Silencing intracortical inputs has different effects on odor-evoked excitation depending on the EPSC tuning properties of individual cells. A, Baclofen has weak effects on odor-evoked EPSCs in cells that receive selective excitation. Anatomical reconstruction (A₁) and synaptic responses (A₂) of a representative pyramidal cell that received broadly-tuned odor-evoked inhibition (IPSCs, +10 mV) and selective excitation (EPSCs, −80 mV). 1/8 odorants elicited excitation under control conditions (black) that was largely unaffected by baclofen (red).
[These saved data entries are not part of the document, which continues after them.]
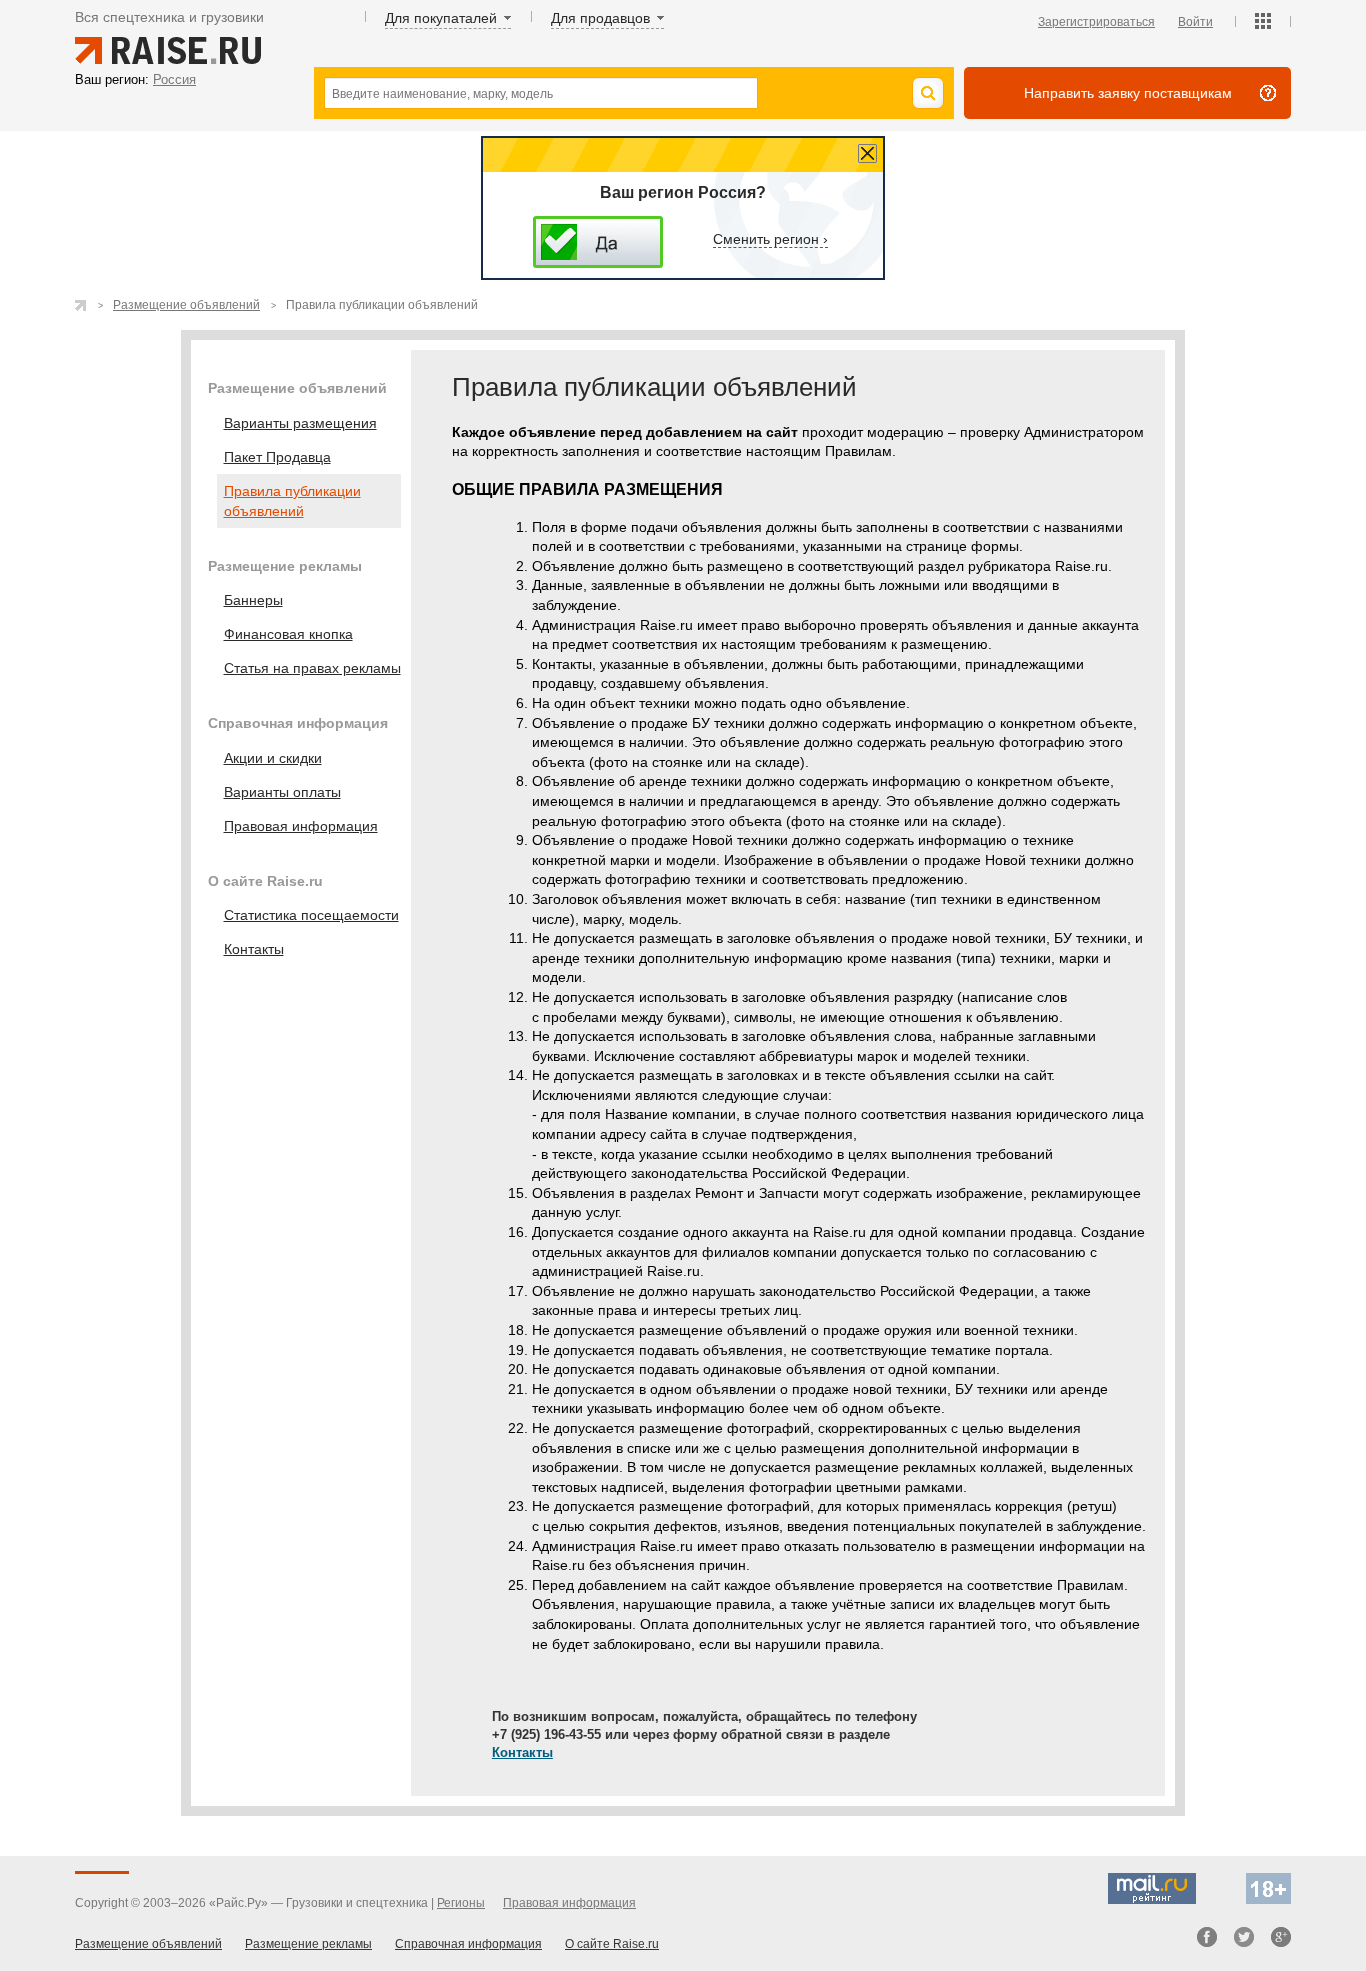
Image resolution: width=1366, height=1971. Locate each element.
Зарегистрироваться (1096, 22)
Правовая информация (569, 1903)
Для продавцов (600, 18)
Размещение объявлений (186, 305)
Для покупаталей (441, 18)
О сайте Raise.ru (612, 1944)
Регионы (461, 1903)
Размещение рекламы (308, 1944)
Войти (1195, 22)
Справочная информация (468, 1944)
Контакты (522, 1752)
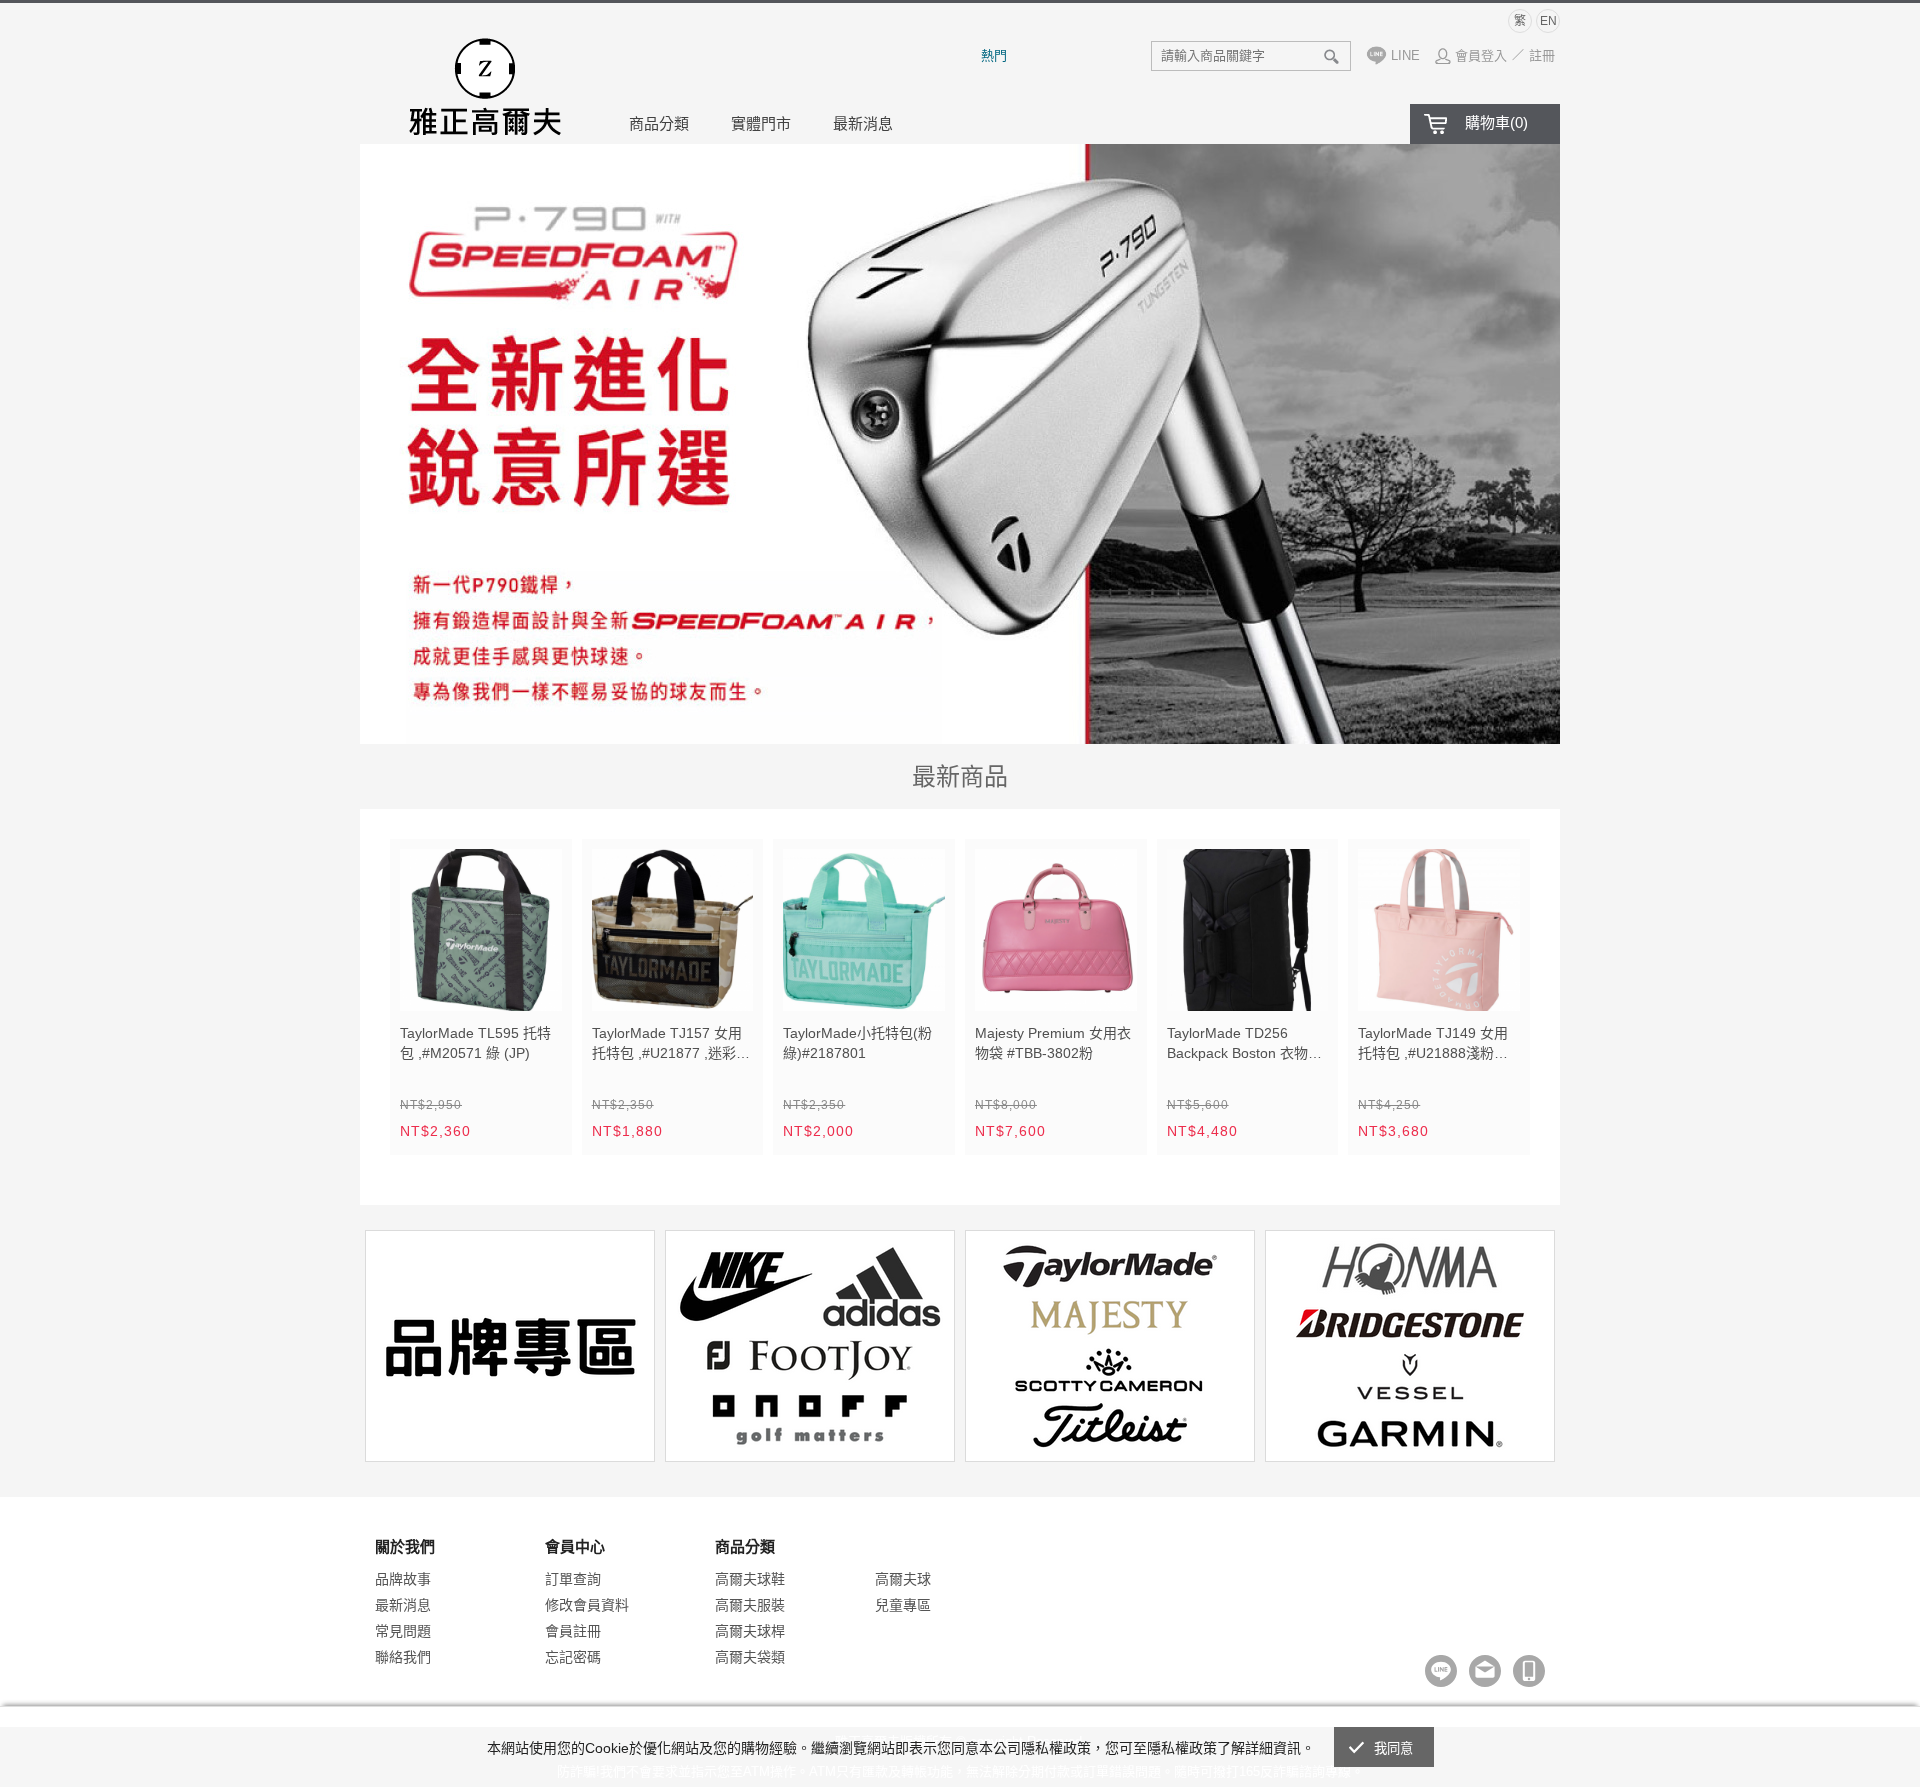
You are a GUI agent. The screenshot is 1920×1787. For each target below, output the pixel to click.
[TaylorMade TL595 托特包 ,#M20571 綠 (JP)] (481, 930)
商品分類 (659, 123)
For display purposes, only 4 odor responses are shown. ○, significant odor response, ⊘, lack of response (see Experimental Procedures). Scale bars: 50 pA for IPSCs, 25 pA for EPSCs. B, Baclofen strongly blocks odor-evoked EPSCs in cells receiving broadly-tuned excitation. Anatomy (B₁) and synaptic responses (B₂) of a representative cell that received widespread inhibition and broadly-tuned excitation. 7/8 odorants elicited excitation under control conditions (4 odors displayed). Same scale as A₂. Odors 1–4: cineole, amyl acetate, R-limonene, phenylethyl alcohol.

Figure 4

Intracortical inputs underlie broadly-tuned odor-evoked excitation in piriform cortex. A, Broadly-tuned cells receive stronger intracortical input than selectively responding cells. (A₁) A strong correlation between EPSC tuning and the baclofen-sensitive charge (ASSN) component of EPSCs across all odor-cell pairs. (A₂) The baclofen-sensitive (ASSN) fraction of odor-evoked excitation displays a similar strong correlation with EPSC tuning. B, The baclofen-insensitive (LOT) charge component of odor-evoked excitation in the same cells is not correlated with EPSC tuning. C, The strength of odor-evoked excitation (total charge) is positively correlated with EPSC tuning. A–C, n=27 odor-cell pairs, 7 cells. D, Blocking intracortical input increases the selectivity of odor-evoked excitation for broadly-tuned neurons, while narrowly-tuned cells are unaffected.